No gain – no pain?
- 1Faculty of Medicine, Translational Neuroscience Facility, School of Medical Science, University of New South Wales, New South Wales, Sydney, Australia
- 2Sydney Children's Hospital and School of Women's and Children's Health, University of New South Wales, Sydney, New South Wales, Australia
- Correspondence to Dr Cindy Shin-Yi Lin, Faculty of Medicine, Translational Neuroscience Facility, School of Medical Science, University of New South Wales, NSW 2052 Sydney, Australia;
- Received 17 September 2012
- Revised 17 September 2012
- Accepted 17 September 2012
- Published Online First 21 November 2012
Pain is one of the most pervasive symptoms in clinical medicine and always presents a challenge, both in terms of diagnosis and management. Abnormal voltage gated sodium channels (VGSCs) are emerging as key determinants in painful neuropathies. Genetic, metabolic or immunological factors have independently been demonstrated to alter ion channel properties, providing insight into complex pathophysiological mechanisms in pain. Specifically, modification of the Nav 1.7 isoform, encoded by the SCN9A gene, can profoundly impact pain sensitivity.1 Nav 1.7 is expressed in the peripheral nervous system in sensory and sympathetic neurons. Activating mutations in SCN9A produce severe pain due to gain-of-function in primary erythromelalgia (EM)2 and Paroxysmal Extreme Pain Disorder.3 In contrast, loss-of-function SCN9A mutations attenuate channel activity and lead to congenital insensitivity-to-pain (CIP).4 Importantly, SCN9A has been recognised as a highly polymorphic gene and consequently ascribing pathogenicity to variants remains a ‘burning issue’ in understanding the role of VGSC mutations and painful neuropathies.
Klein and colleagues5 examined SCN9A in 19 patients across a range of painful neuropathies, including six with CIP and 13 with EM, and identified two novel SCN9A mutations: Q10>K in EM and a de novo splicing mutation IVS8-2A>G in CIP. Moreover, 17 patients lacked SCN9A mutations and frequent polymorphism variants were confirmed. These findings suggest that the mutation frequency of SCN9A remains low and the pathogenic basis for the majority of CIP and EM patients remains to be elucidated.6 Furthermore, this raises the point that many variants of SCN9A may modify pain perception, suggesting a more complicated phenotype–genotype correlation.

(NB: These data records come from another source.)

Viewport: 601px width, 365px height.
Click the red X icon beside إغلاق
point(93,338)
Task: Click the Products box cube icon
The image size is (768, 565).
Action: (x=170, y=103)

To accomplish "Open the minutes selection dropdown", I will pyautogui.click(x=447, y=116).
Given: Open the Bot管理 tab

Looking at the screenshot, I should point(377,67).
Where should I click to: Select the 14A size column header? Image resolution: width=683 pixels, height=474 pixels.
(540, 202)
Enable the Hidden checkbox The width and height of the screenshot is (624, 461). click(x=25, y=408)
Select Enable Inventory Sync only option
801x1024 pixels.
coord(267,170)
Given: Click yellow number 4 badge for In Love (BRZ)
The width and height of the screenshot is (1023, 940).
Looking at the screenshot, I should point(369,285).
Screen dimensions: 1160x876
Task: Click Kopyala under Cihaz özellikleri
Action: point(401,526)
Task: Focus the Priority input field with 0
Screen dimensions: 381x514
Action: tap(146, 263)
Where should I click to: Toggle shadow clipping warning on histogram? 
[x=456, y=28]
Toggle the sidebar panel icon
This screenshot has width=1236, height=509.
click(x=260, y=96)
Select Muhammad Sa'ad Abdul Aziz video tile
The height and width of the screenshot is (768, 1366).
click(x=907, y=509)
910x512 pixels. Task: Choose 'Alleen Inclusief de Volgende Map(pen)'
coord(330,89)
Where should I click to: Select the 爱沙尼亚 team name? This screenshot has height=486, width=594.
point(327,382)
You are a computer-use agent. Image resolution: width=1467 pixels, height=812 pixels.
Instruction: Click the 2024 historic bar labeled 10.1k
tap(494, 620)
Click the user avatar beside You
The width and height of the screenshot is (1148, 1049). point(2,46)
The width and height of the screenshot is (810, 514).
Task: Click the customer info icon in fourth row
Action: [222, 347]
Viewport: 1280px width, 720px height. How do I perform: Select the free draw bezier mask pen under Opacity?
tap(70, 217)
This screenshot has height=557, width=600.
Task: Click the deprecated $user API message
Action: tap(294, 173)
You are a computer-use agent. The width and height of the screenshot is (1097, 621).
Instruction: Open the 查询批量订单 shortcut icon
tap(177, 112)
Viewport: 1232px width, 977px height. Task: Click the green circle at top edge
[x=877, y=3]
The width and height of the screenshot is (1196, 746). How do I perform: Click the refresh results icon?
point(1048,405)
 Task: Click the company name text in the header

Klein and colleagues highlight the importance of the role of specific sodium (Na+) channel subtypes as key drivers of pain signalling. Despite SCN9A mutations being rare, acquired disruption of these channels play important roles in more common acquired painful neuropathies. In diabetes, metabolites target VGSCs7 and modify the sensitivity to pain, which explains why some diabetics suffer from pain and some do not.8 In addition, altered VGSCs kinetics9 are an important pathophysiological factor in the development of chemotherapy-induced neurotoxicity,10 for example, oxaliplatin11 which causes painful neuropathy. Further, pain in immune-mediated inflammatory neuropathy may arise as a consequence of axonal injury and reorganisation of VGSCs. Emerging evidence of the pivotal role of VGSCs in pain sensitivity is expected to provide further novel insights into various pain pathways and thereby future therapeutics.
Current clinically available treatment approaches in neuropathic pain include non-selective Na+ channel blockers, for example, valproate, carbamazepine, mexilitine and lidocaine, which have variable and limited success as underlying mechanisms remain unclear. The challenge for the next decade will be to effectively ‘translate’ recent developments put forward by research together with knowledge of genetic modifiers12 ,13 into new therapies. These will enable the development of more selective Na+ channel blockers directed at different isoforms and Na+ channel modulators that target specific patterns of Na+ channel activity to improve treatments in a variety of neuropathic pain conditions; simply, ‘no gain – no pain’.
Competing interests None.
Provenance and peer review Commissioned; externally peer reviewed.